(Data extract Opens)
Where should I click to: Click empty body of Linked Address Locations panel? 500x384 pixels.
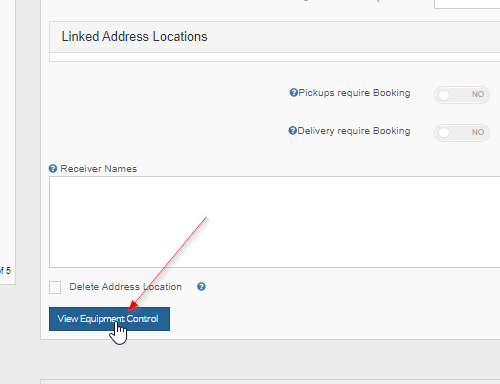[274, 57]
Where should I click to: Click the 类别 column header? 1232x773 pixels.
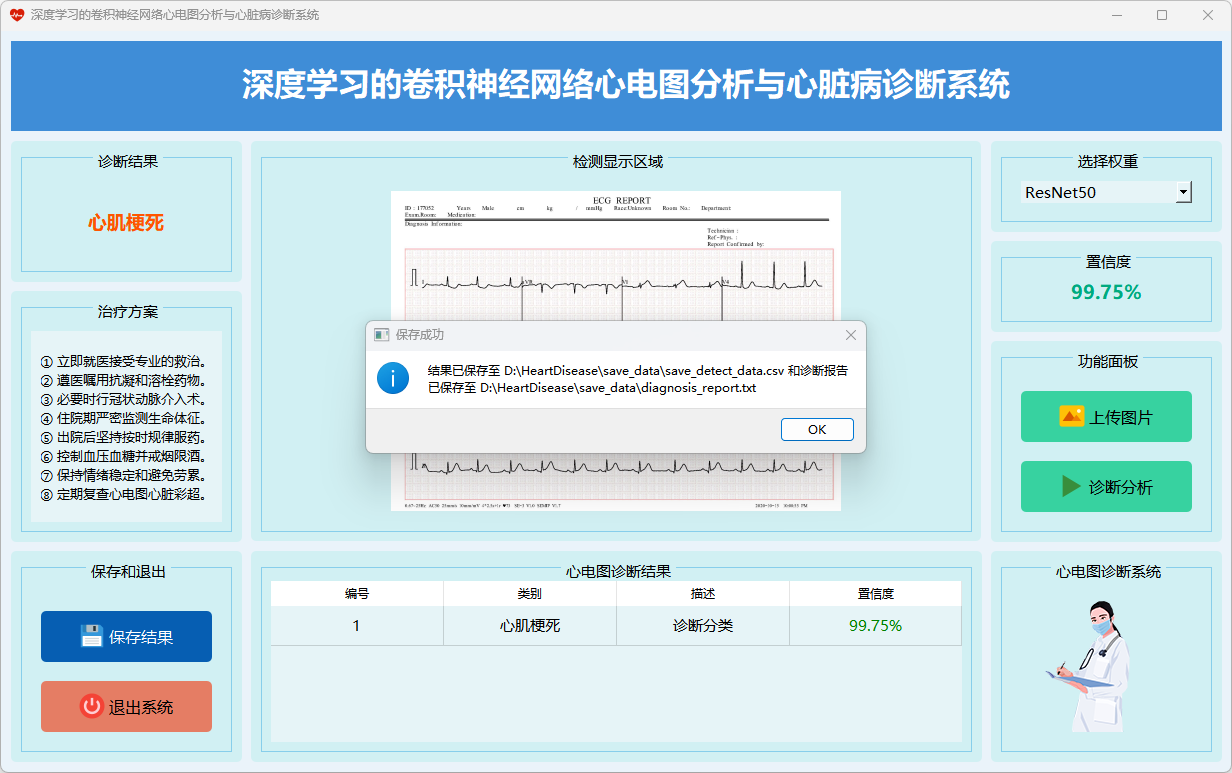(530, 594)
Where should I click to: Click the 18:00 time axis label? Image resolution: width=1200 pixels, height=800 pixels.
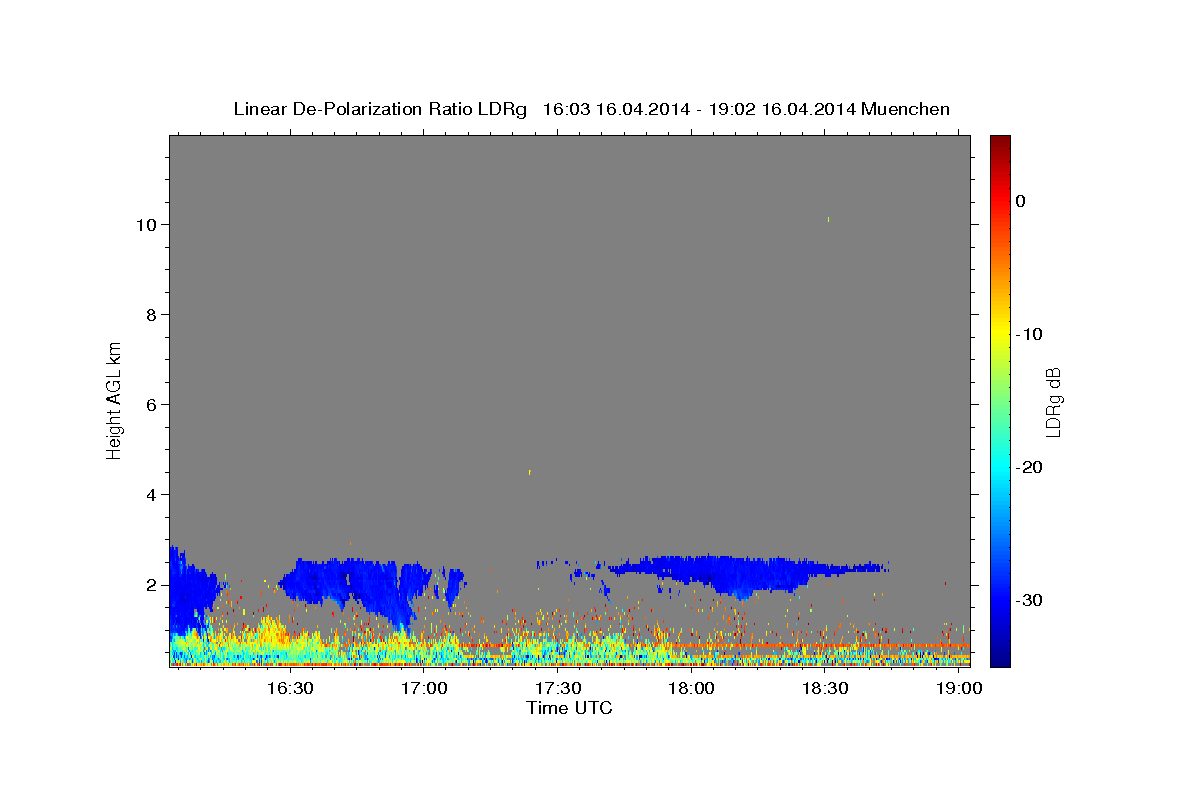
(Data extract Closes)
### Problem to work on
Return the entries above exactly as they appear. Pictures should not be copied.

### Task result
Where should I click to: Click empty body of Linked Address Locations panel? 500x384 pixels.
[274, 57]
Where should I click to: Click the 类别 column header? 1232x773 pixels.
(530, 594)
Where should I click to: Click the 18:00 time axis label? Image resolution: width=1200 pixels, height=800 pixels.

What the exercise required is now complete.